Cost effective and customised. These two requirements are usually at opposite ends of the scale, but Bill McCorkell of Archiblox has created a housing solution that delivers both. Archiblox is a prefabricated modular building system that streamlines the design and construction process, providing cost-effective and customised architect-designed homes.
“I’ve always been interested in technology and innovation and doing things differently,” says Bill, who comes from both a construction and architecture background. “We wanted to make architecture affordable and accessible and control the client’s journey from contract through to completion.”

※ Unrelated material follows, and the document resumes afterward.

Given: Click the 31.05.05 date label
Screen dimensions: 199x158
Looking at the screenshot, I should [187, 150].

The Archiblox system is like solving a puzzle for a particular site, brief and lifestyle. There are essentially 50 different modules that are configured to create the floor plan and volumes of the house, which can then be customised further. With each home able to be designed, delivered and built in 12 to 28 weeks, lightweight materials for ease of construction, minimising waste (materials and labour) and high-quality design are of primary importance.

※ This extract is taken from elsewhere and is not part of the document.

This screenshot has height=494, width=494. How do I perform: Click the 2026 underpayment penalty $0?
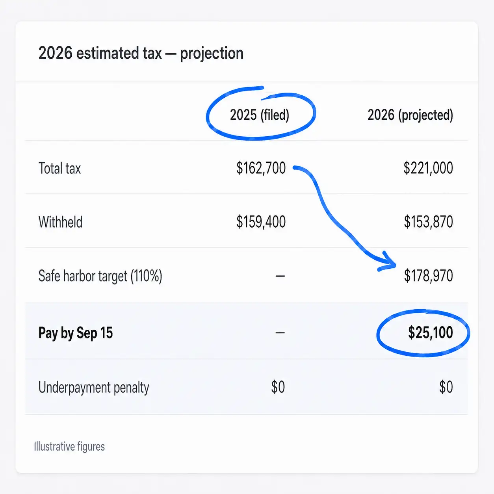coord(446,387)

The façades of each module are based on the idea of breaking down the barriers of external and internal space. “We’ve tried to resonate the Australian honesty of materials in the buildings to create a seamless flow from inside to outside,” Bill explains. Each also has a strong focus on sustainable design principles, creating a place of active refuge rather than passive occupation. “The most sustainable house is one that requires interaction from the client. It’s not about passive life, it’s about active life so our clients are quite active in what they do.”
While the houses are built from a set of prefabricated modules, each is realised quite differently. One of Archiblox’s recent projects is in Avalon, Sydney, where a two-bedroom house is situated on a sloping site. Elevated on structural posts, the module touches the earth lightly while a green roof merges its form with the landscape. Similarly, in Clydesdale, Victoria, a two-bedroom house, with a main living module and guest pod, blends with its rural surroundings and takes advantage of 270-degree views.

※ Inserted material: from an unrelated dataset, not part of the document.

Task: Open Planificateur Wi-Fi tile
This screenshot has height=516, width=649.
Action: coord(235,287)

Bill also incorporated a module to extend his family’s Victorian weatherboard home in Balaclava, Melbourne. Combining the module, existing home and a site-built addition, the modern two-level extension is a seamless integration of indoor and outdoor space and new and existing architecture.
Archiblox is working on a ream of new houses to be realised in the next 6 to 12 months that are different still to those already completed. “I’m really confident the next round will continue to surpass what we’ve already done,” Bill says.